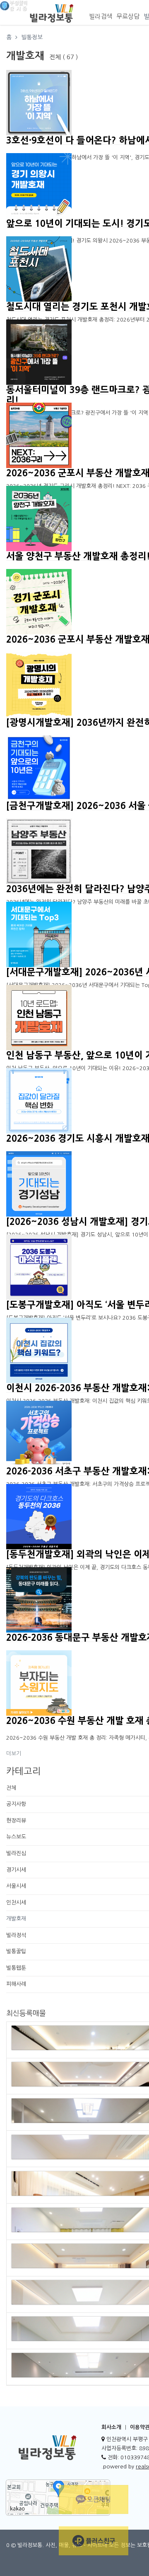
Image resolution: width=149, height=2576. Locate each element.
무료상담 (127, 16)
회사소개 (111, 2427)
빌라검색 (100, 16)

_ _ _ _ _ _ _

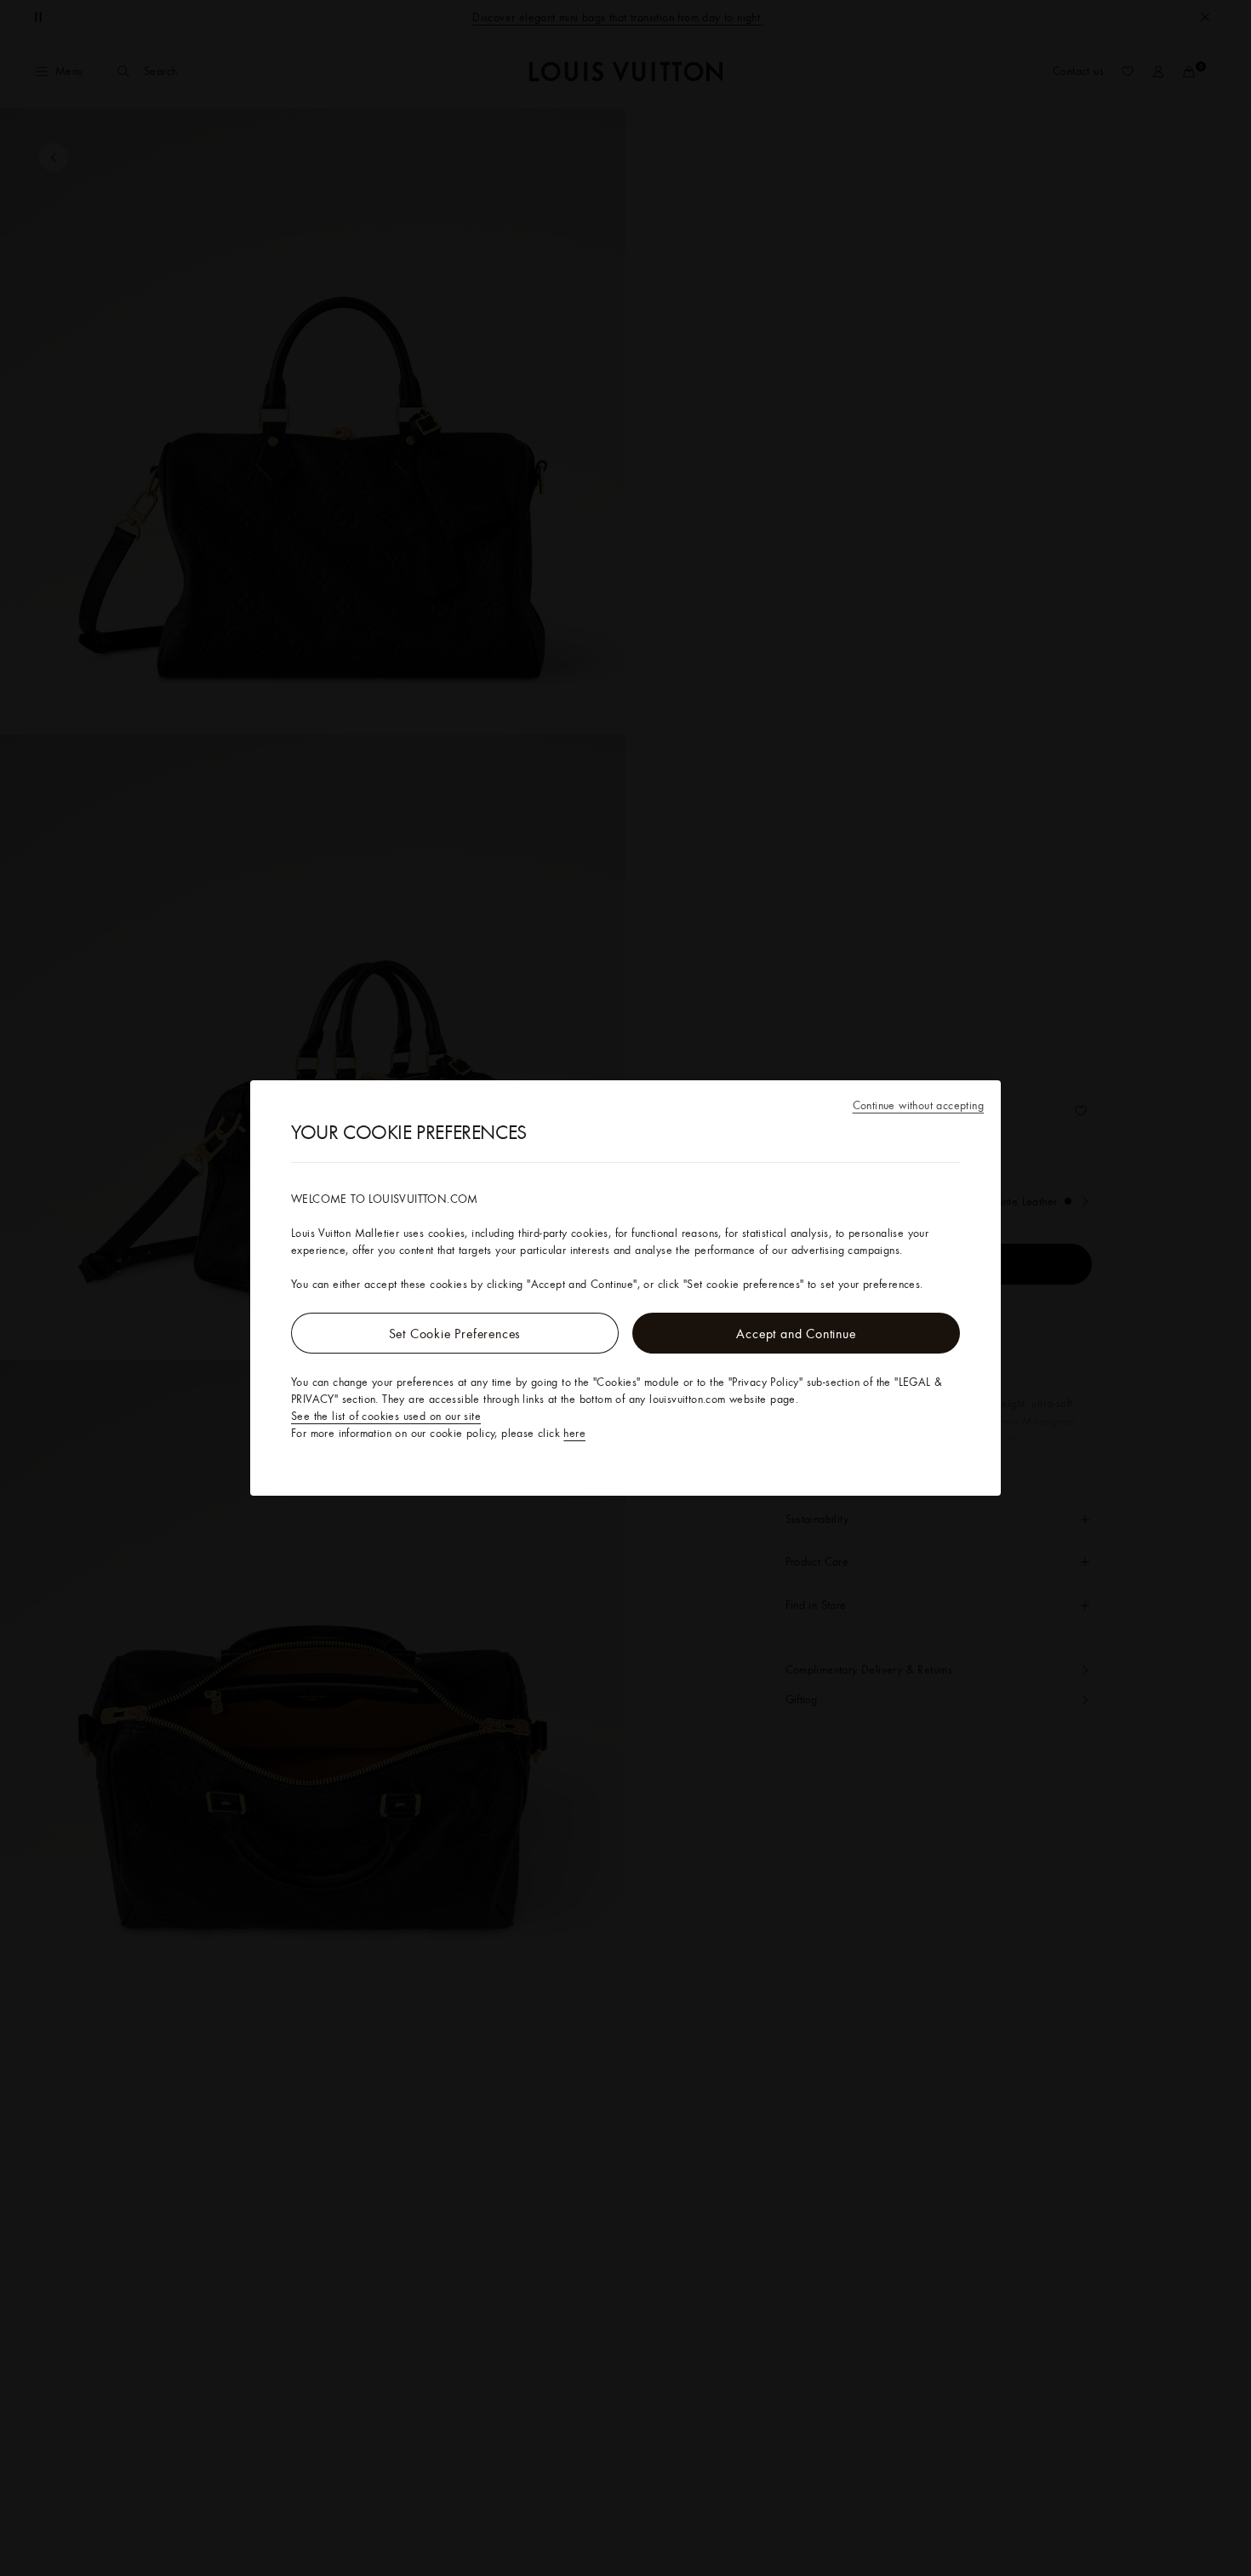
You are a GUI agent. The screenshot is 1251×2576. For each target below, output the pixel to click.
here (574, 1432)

_ _ _ _ _ _ _

## DIRECTIONS FOR THIS TASK
Set down exactly the lines of the data above, beginning with the line that has "Image resolution: width=149, height=2576." and ending with the line that has "빌라검색 (100, 16)", and no others.

## TASK RESPONSE
Image resolution: width=149, height=2576. Locate each element.
무료상담 (127, 16)
회사소개 (111, 2427)
빌라검색 (100, 16)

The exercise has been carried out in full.